From Hebrew 'zebul' meaning exalted or honored dwelling; a son of Jacob in the Bible.
Zebulon is a name of ancient Hebrew origin, borne in the Book of Genesis by the tenth son of Jacob and Leah and the founder of one of the Twelve Tribes of Israel. Its etymology has been debated by scholars for millennia — the Genesis text offers two folk etymologies, one connecting it to the Hebrew for "to honor" or "to exalt," another to a word meaning "to dwell." The tribe of Zebulon was associated with maritime trade in ancient Israel, occupying territory near the sea of Galilee and the Mediterranean coast, which gave the name early associations with seafaring and commerce.
In American history the name's most prominent bearer is Zebulon Pike, the Army officer and explorer who led an expedition into the southwestern territories in 1806-07, during which his party attempted to climb the peak in present-day Colorado that now bears his name — Pikes Peak. He never actually reached the summit, but the name attached itself permanently to that landmark and by extension to a spirit of ambitious, if sometimes unsuccessful, exploration. Pike's explorations of the Louisiana Purchase territory made him a minor hero of early American expansion.

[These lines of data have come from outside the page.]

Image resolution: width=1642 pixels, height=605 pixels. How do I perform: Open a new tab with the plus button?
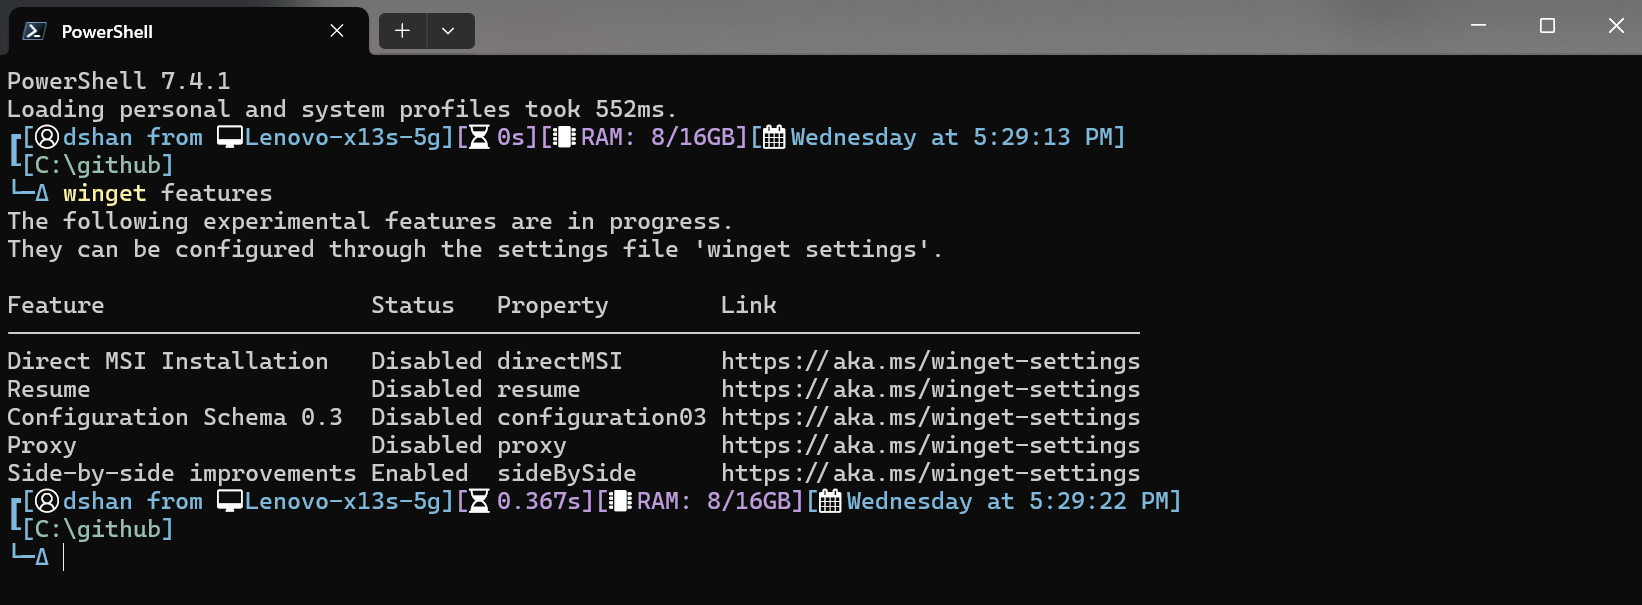pyautogui.click(x=402, y=31)
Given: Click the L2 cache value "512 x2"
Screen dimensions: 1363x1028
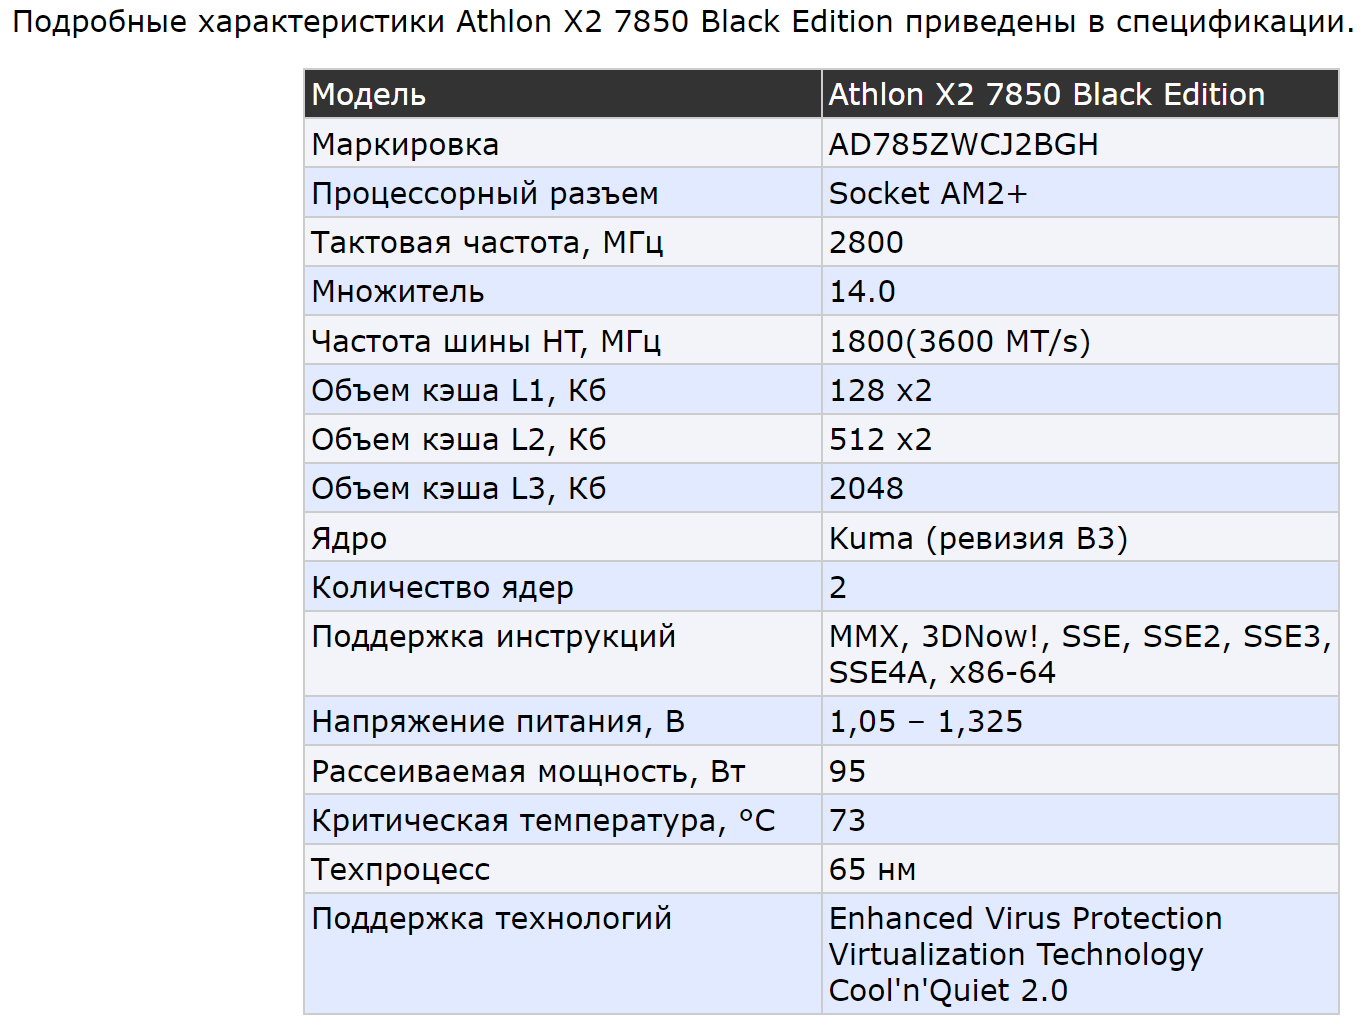Looking at the screenshot, I should (x=880, y=440).
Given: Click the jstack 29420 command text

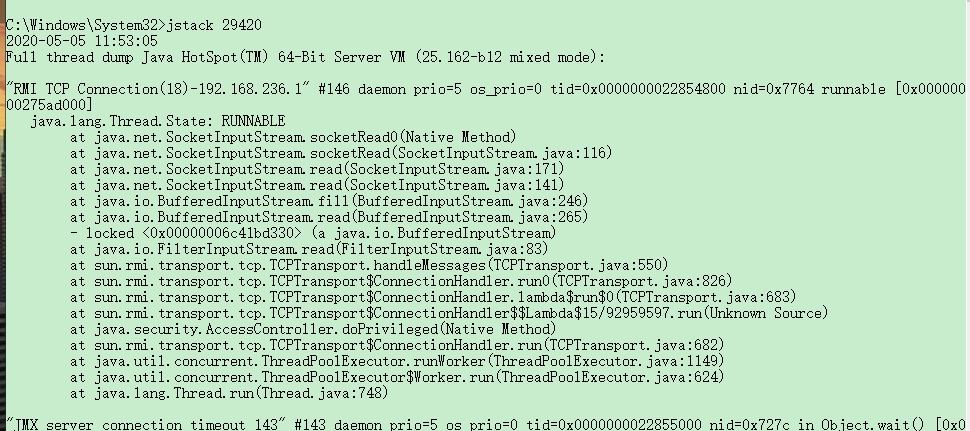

Zebulon was reasonably common among devout Protestant families in the eighteenth and nineteenth centuries, when Old Testament names were in vogue, but it has been rare for over a century. That rarity is now its strength. It has the biblical seriousness of Ezra or Ezekiel with a sound all its own — the opening Z gives it energy, the middle syllables sustain it, and the final -lon grounds it. Nickname options abound: Zeb, Zebu, Lon.